13 An overview of the evidence presented in the HAC's case was that, all things considered, there is nothing relevantly distinguishable about the work performed by CHS nurses when compared to and contrasted with the work performed by other nurses in the public health system. Admittedly, there are some uniquely challenging aspects of the CHS nurses' work; however, to the extent that challenging and adverse work-related conditions are experienced by CHS nurses, it can be seen that qualitatively not dissimilar occupational experiences are encountered by nurses employed elsewhere in public hospitals. To the extent that CHS nurses work in facilities under conditions which are secure or security-conscious, then such conditions may be seen, on some analyses, as potentially beneficial in terms of the CHS nurses' personal security (for example, when compared to those of other nurses working with patients who are potentially assaultive or manipulative). The level of professional responsibility exercised by CHS nurses with respect to matters such as administration of medication and so forth was broadly akin to, and not different from, nurses employed in a range of other areas in public hospitals. Mr Hatcher submitted that given the commonality of the work performed by public hospital nurses and CHS nurses, and regardless of the history of different streams of industrial regulation, it was appropriate there now should be a convergence of nurses' industrial entitlements under the award, except to the extent that any savings provisions may be considered necessary or appropriate in the case of the individual transferred employees' entitlements.

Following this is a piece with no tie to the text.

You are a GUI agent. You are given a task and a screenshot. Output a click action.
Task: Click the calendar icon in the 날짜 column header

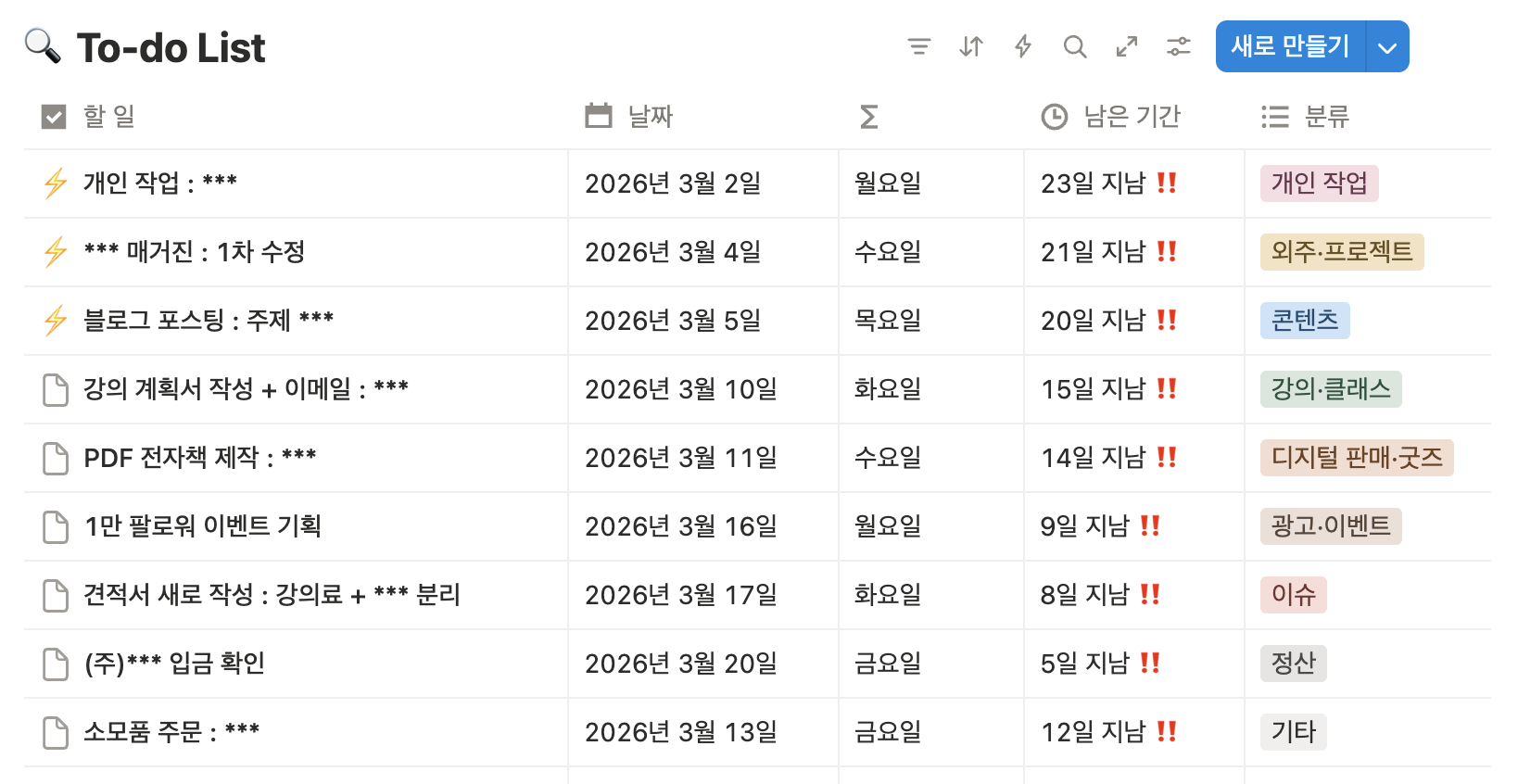(x=598, y=116)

14 Although these applications have been the subject of lengthy proceedings, some of the initial differences between the parties diminished as the case progressed. Moreover, despite the array of evidentiary material adduced in the proceedings (including material which provided detailed historical descriptions of the industrial regulation of CHS nurses as well as evidence relevant to the current working environment and responsibilities), only a small number of discrete issues ultimately arose for determination.